— Start of SOURCE EXTRACT —
Great video 'Dood. Back in the early 60's my Dad fitted a 197 Villiers 8E engine to his Bantam, making the engine plates at work and eventually fitting a lightweight sidecar and chassis, both of his own design. Love your 'Flash, had one "back in the day!" Great bikes.
I am young at 53 and started reading about bikes at 10 years old. I have read about these bikes but have never seen any of them anywhere but Barber's museum. You are giving me visual cues to things I read 40+ years ago! Ammeters were important with Lucas, the prince of darkness!
My first ever motorbike was a Triumph Tiger Cub in 1974 when I was 17yrs old..had it for a couple of years untill I passed my test and then moved onto a BSA A65 Thunderbolt..I'm now 67yrs old and have had numerous motorcycles over the years..but have never forgotten the old Cub that started it all off.....
@bikerdood1100 Have only recently had your videos come up in my recommendations and am slowly going through them...thoroughly enjoying them and thank you for putting them out there....
Whilst growing up in 50/60s regional NSW there will still old blokes riding around on those old pedal to start bikes from the twenties (or earlier). I still remember that pop pop sound and the ever present cloud of blue smoke.
— End of SOURCE EXTRACT —
— Start of RAW RECORDS —
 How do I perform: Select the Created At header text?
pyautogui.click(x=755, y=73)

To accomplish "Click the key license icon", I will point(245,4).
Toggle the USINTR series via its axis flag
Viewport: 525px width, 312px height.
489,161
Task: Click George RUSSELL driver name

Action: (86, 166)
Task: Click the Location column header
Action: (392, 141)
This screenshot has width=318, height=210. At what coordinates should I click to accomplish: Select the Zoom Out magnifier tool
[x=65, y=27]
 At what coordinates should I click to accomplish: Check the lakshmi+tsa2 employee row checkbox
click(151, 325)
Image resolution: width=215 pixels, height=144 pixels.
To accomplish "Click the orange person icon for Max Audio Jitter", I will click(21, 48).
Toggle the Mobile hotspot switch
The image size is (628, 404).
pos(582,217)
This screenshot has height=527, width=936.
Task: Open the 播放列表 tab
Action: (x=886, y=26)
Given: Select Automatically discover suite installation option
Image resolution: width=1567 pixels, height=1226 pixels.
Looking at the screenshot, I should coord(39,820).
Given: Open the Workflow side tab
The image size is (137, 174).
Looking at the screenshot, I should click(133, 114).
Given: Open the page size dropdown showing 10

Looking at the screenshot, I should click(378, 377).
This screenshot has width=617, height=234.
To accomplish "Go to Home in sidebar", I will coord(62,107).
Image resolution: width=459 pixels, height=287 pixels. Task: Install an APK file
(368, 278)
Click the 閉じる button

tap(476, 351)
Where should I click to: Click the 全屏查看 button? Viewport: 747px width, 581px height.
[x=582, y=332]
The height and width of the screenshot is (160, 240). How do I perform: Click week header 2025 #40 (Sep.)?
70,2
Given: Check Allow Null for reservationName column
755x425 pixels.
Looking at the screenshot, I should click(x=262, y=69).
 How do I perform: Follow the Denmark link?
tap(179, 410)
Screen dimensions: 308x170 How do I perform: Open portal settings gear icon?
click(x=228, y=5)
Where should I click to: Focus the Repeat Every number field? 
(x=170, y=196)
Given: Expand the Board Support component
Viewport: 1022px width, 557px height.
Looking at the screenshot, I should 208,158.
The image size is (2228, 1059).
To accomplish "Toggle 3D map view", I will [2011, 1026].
— End of RAW RECORDS —
WHAT IS ASKED:
[a] What ages in years do the commenters give for themselves in the motorcycle comments?
[b] In the motorcycle comments, what engine did the first commenter's Dad fit to his Bantam?
[c] Go on with the motorcycle comments from the point where they stop.
The data plays no part in this work.

THE REPLIES:
[a] 53, 10, 17, 67

[b] A 197 Villiers 8E engine.

[c]
Hands down the Brits had the nicest style & quality build small bikes.As much as i don't like noisey vibration of 2 strokes, these are quite nice and quiet too & look very rider friendly. The Triumph mountain Cub was my first small bike other than a early 60's Honda 50cc cub, & The Triumph Cub in all its incarnations is still the favorite bike i've ever owned out of dozens in my 60+ years riding,including old Harley Knuck & Panhead and modern Hondas & Hayabusa. That Ariel looks like a premium bike too..Great selection.
I had a D7 around 1964. It was bright red with chrome panels on the tank. It took me from Woking to Guildford and back to work for a couple of years. I rode it to scrambles meetings at Bigging Hill and Twesledown, also to Brands Hatch a few times.
I had a Cub in 1974, my brother-in-law had tuned it extensively, it went like the clappers but broke down almost every trip out. It was a love hate relationship and hate soon won. I’ve kicked myself ever since for giving it away.
Not on the road they didn’t Guzzi made a v8 500 in the 50s which to me makes the Honda seem tame Then Yamaha v4 250s too, in that sense the Honda isn’t all that amazing
@@bikerdood1100 wow Thanks I wasn't aware. I am into Motocross Enduro off road racing mainly. I had a Triumph Trident 1970s and Norton long ago. Cheers 🥂
Ah the Ariel Colt, my first motorcycle... Basic Burman gearbox and leaky chain case but it got me through my test. Just! That plunger frame bottomed out very easily. Enjoyable to see a nice example though. Many thanks Bikerdood.
Back in the late 1950's my neighbour's lad - a contemporary of mine - had a Tiger Cub as his first bike, though it was quickly replaced by a 3TA; the T20 was always a bit fragile in the bottom end. I went to school on the Francis-Barnett test route, so saw many of their bikes in the late 1950's. To my mind the later Fulmar was an attractive machine that needed a larger engine, though personally I liked their Cruiser 84, though I'm in a minority about the styling! In 1970 I had a Bantam D14/4, which served well and was surprisingly competent around town.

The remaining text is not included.